Alberto Giacometti, Femmes de Venise, 1956, plaster and painted plaster, Fondation Alberto et Annette Giacometti, Paris © The Estate of Alberto Giacometti (Fondation Giacometti, Paris and ADAGP, Paris), licensed in the UK by ACS and DACS, London 2020 / Image © FMGB Guggenheim Bilbao Museoa, 2020
Etruscan statue probably representing Aphrodite, circa 350 BC, bronze, The Louvre, Paris © 2020. Photo Josse/Scala, Florence

In this interrogation of the human psyche and experience, Giacometti was very much in step with his time. In the years immediately following the Second World War, Existentialism became the dominant thread of philosophical and literary discourse and whilst Giacometti never sought to produce ‘Existentialist’ art, his works undoubtedly explore questions about the nature of the self. At the same time, there is an element of his work that is ageless, seeming to slip the bounds of modernity entirely. Throughout the 1940s Giacometti had made regular studies of Egyptian and Etruscan statuary, both in person at the Louvre and working from reproductions, and these became an important source of inspiration in the creation of his frontal female figures. His belief that attempts to mimic reality through techniques like contrapposto preserved an untruth led him to the deliberately hieratic forms of ancient sculpture which preserved a truthfulness; as he once proclaimed: ‘The works of the past that I find the most true to reality are those that are considered the least, the furthest from it’ (quoted in Herbert & Mercedes Matter, Alberto Giacometti, New York, 1987, p. 211).

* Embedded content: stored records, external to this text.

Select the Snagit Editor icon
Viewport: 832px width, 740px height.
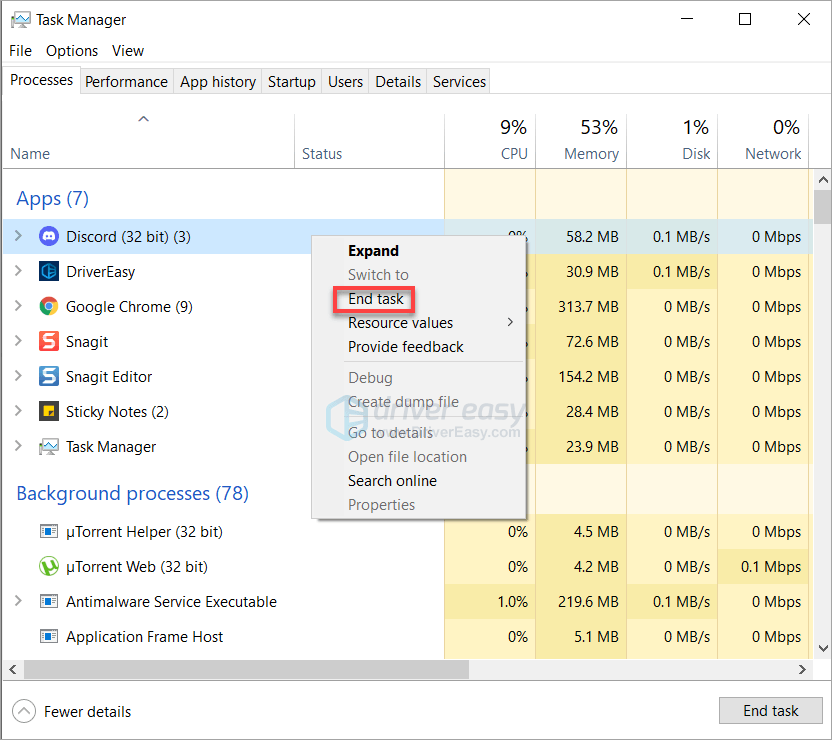(49, 377)
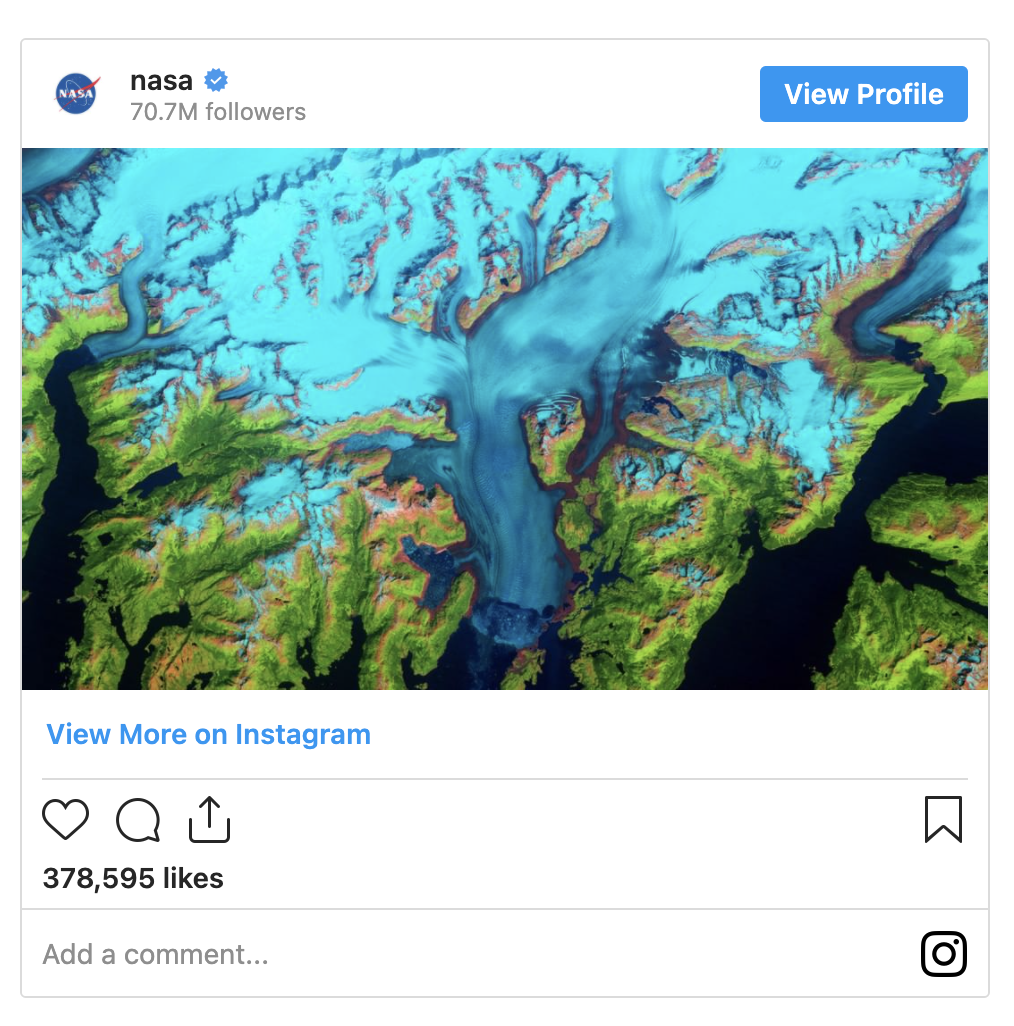Select the 70.7M followers text
The height and width of the screenshot is (1026, 1014).
click(x=216, y=112)
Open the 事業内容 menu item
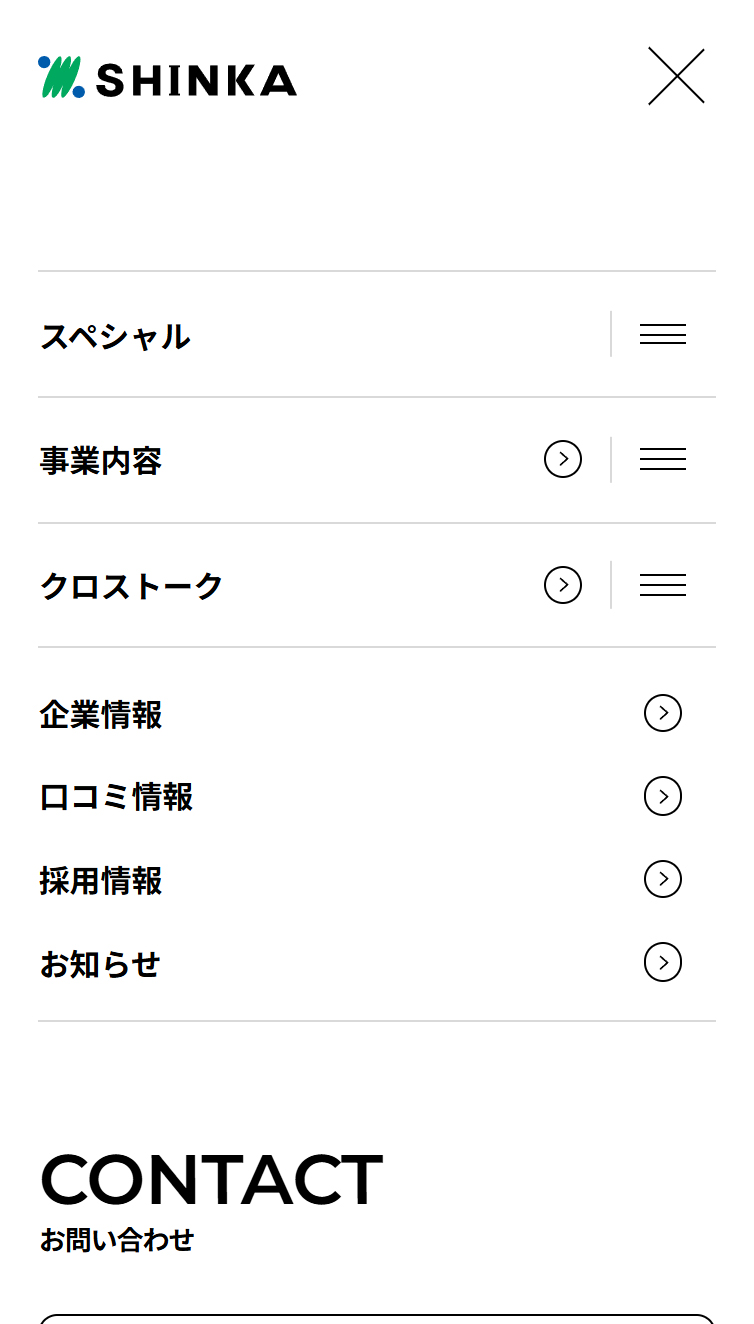The width and height of the screenshot is (754, 1324). point(101,461)
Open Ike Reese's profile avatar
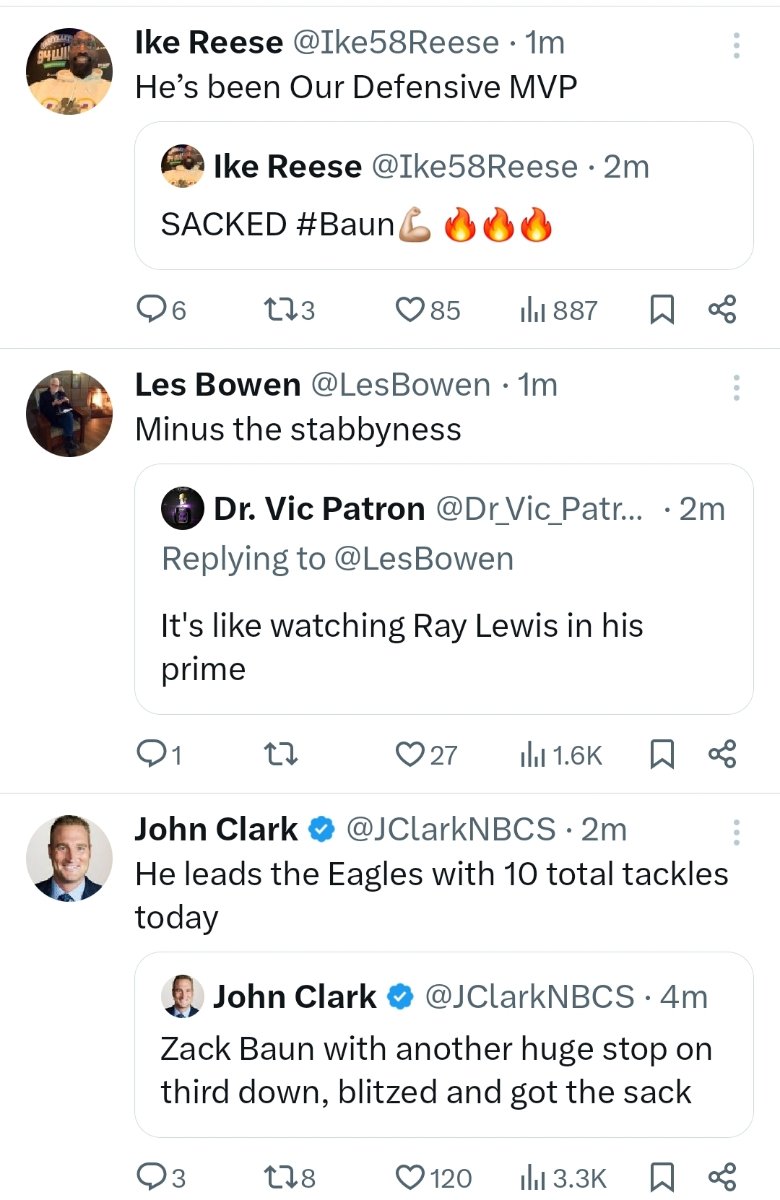The height and width of the screenshot is (1200, 780). 69,69
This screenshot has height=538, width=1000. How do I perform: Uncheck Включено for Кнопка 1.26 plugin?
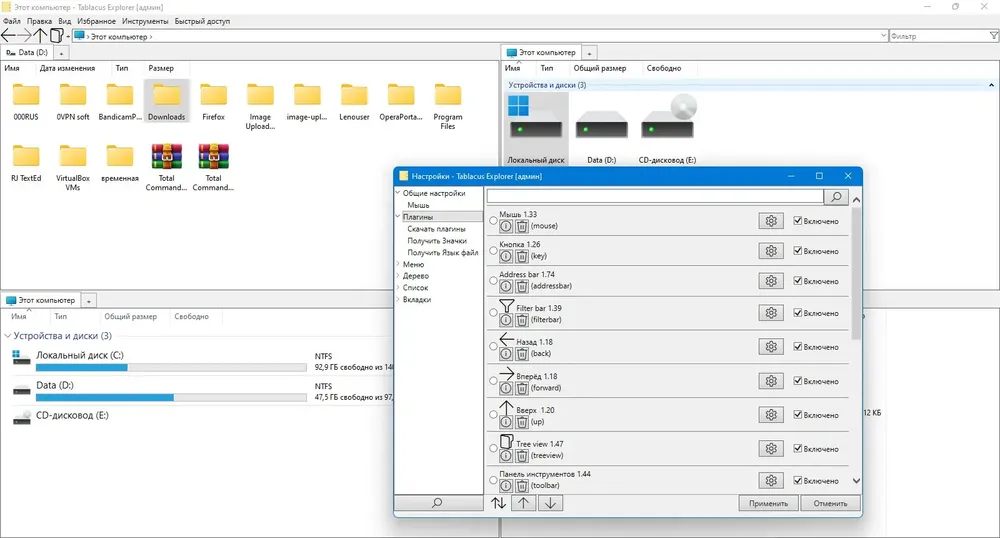(797, 251)
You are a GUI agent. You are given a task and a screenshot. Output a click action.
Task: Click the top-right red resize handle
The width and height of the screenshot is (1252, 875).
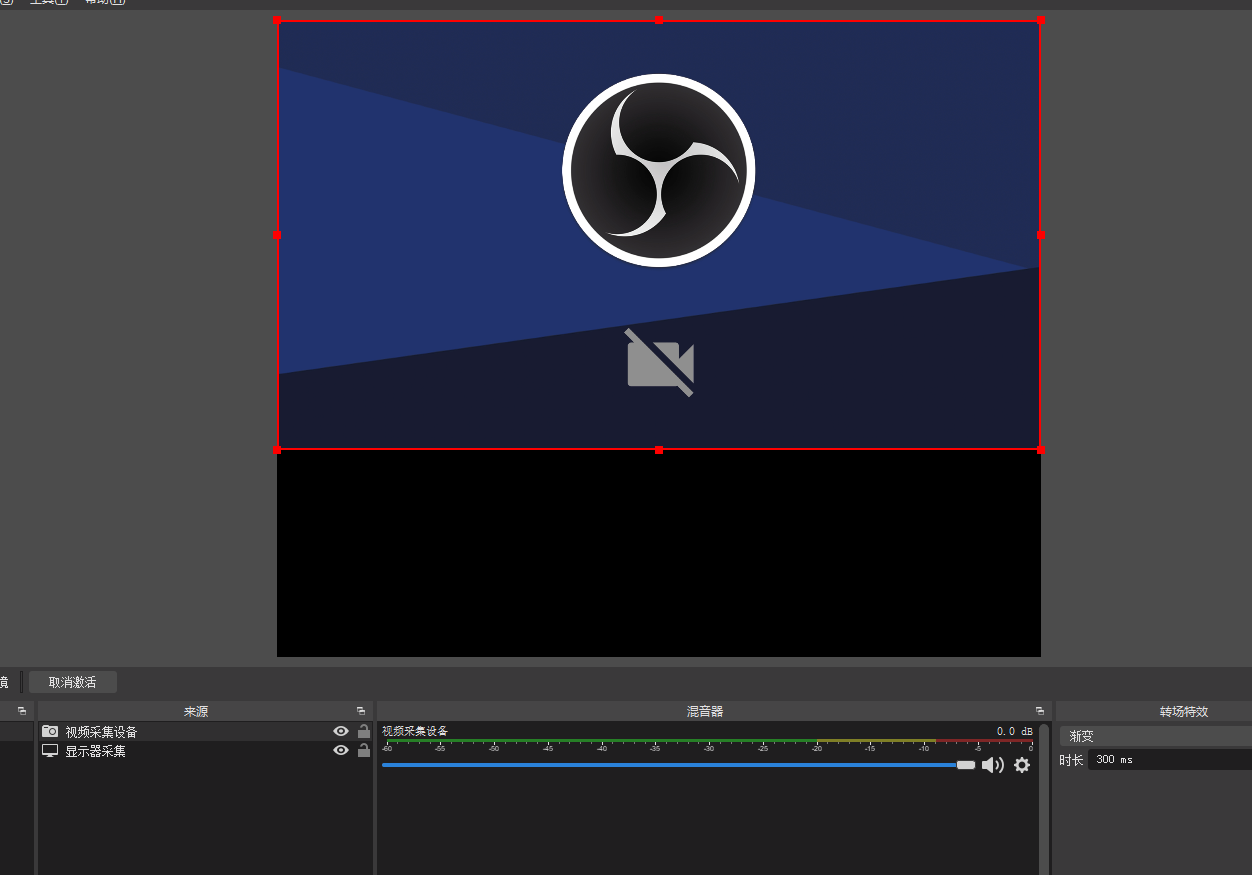tap(1041, 20)
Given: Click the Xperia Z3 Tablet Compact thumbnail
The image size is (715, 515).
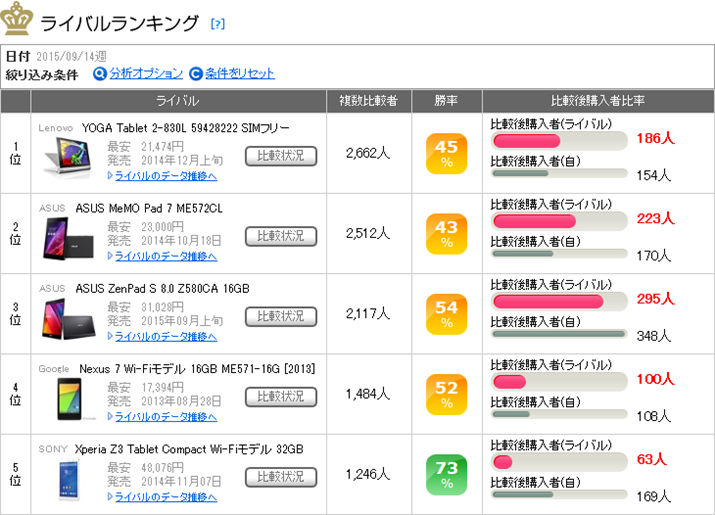Looking at the screenshot, I should coord(70,478).
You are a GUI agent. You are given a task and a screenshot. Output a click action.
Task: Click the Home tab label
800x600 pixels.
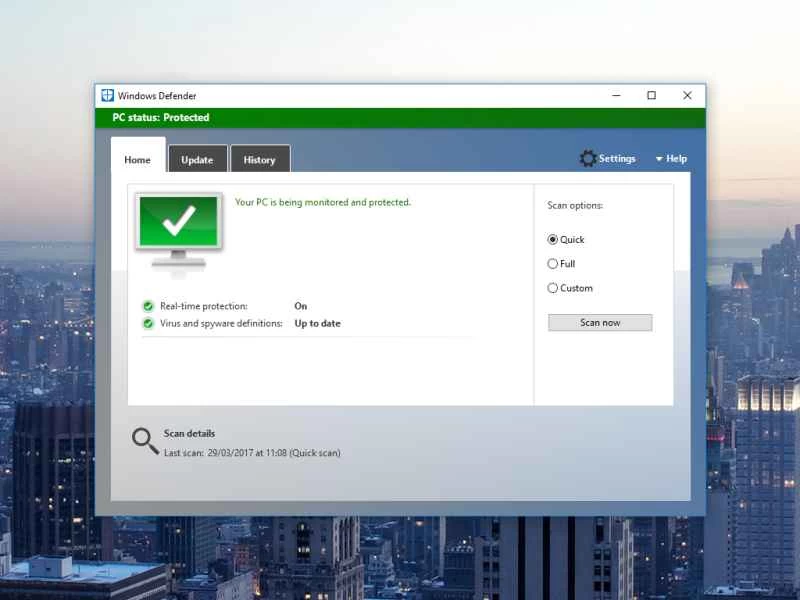[x=137, y=159]
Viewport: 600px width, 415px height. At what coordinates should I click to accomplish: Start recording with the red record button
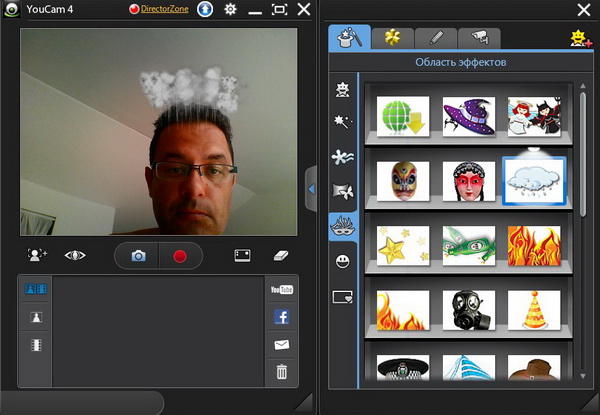(x=180, y=256)
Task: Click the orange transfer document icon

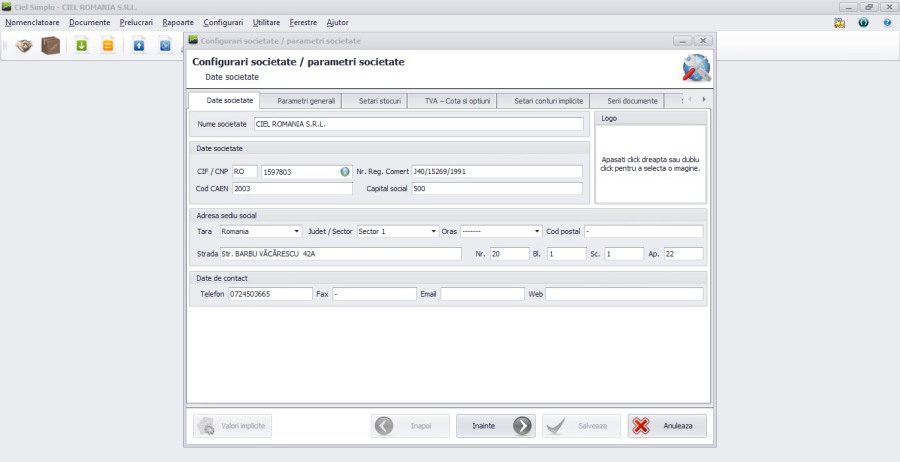Action: coord(108,45)
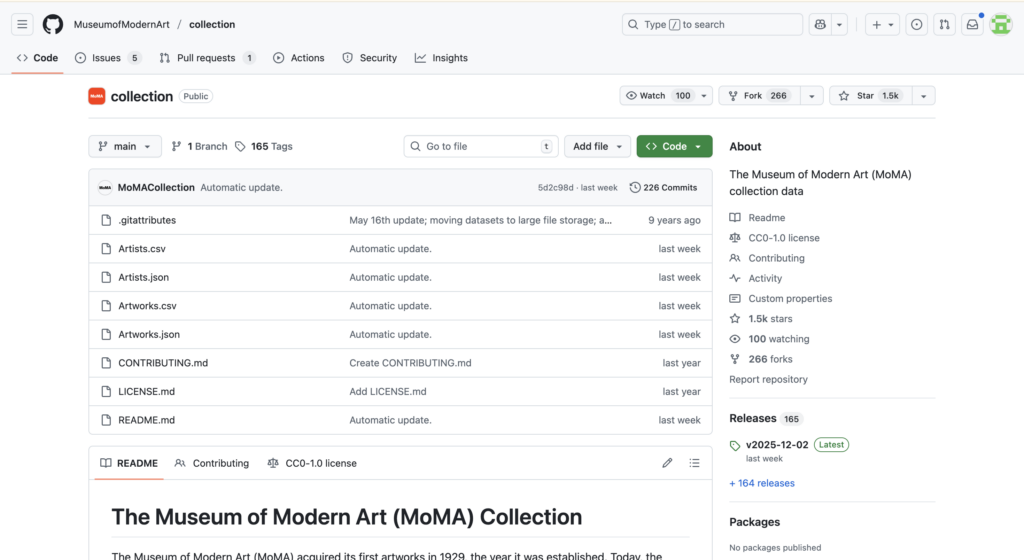Open the 226 Commits history link
This screenshot has width=1024, height=560.
[663, 187]

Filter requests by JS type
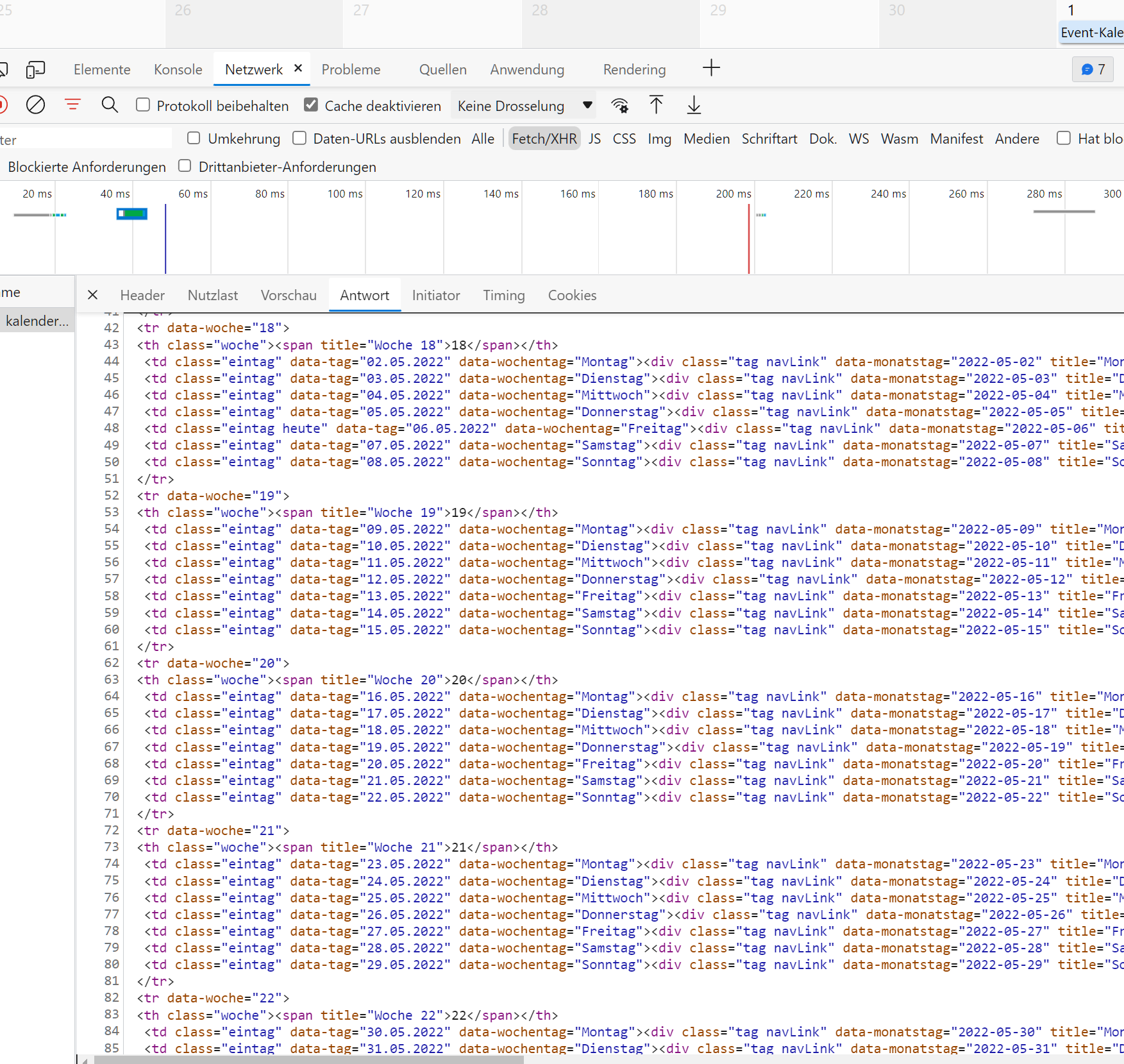tap(594, 139)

Describing his standing women of the 1950s, Valerie Fletcher observes: ‘these female figures serve as archetypes of indestructible human nature. Despite the struggles that have ravaged their flesh, these women are immutable; their irreducible core has survived. Throughout his life […] Giacometti made pencil and ink studies of many works of art, seeking to grasp what made them great. Among sculptures he favoured ancient and primitive figures, including Cycladic fertility goddesses, Ocean carvings and especially Egyptian statues with their standing and walking poses and large staring eyes. Like these hieratic sources, Giacometti’s figures have a mythic grandeur that is eternal’ (V. Fletcher, in Alberto Giacometti (exhibition catalogue), Hirshhorn Museum and Sculpture Garden, Washington, D.C., 1988-89, p. 45).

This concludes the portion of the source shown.